» PROBLEM DETAILS: Can you copy the items verbatim, starting at the line containing "Task: Open the Help dropdown menu" and continuing through the end of the items?

» DATA FOR PROCESSING:

------------------------------------------------------------

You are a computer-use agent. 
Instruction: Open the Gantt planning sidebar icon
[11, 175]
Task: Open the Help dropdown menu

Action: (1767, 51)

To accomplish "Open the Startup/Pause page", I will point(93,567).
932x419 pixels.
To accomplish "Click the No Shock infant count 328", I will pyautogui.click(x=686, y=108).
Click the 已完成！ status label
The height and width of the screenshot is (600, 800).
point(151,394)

------------------------------------------------------------

» CORRECT RESULT:
Task: Open the Help dropdown menu

Action: (1767, 51)

To accomplish "Open the Startup/Pause page", I will point(93,567).
932x419 pixels.
To accomplish "Click the No Shock infant count 328", I will pyautogui.click(x=686, y=108).
Click the 已完成！ status label
The height and width of the screenshot is (600, 800).
point(151,394)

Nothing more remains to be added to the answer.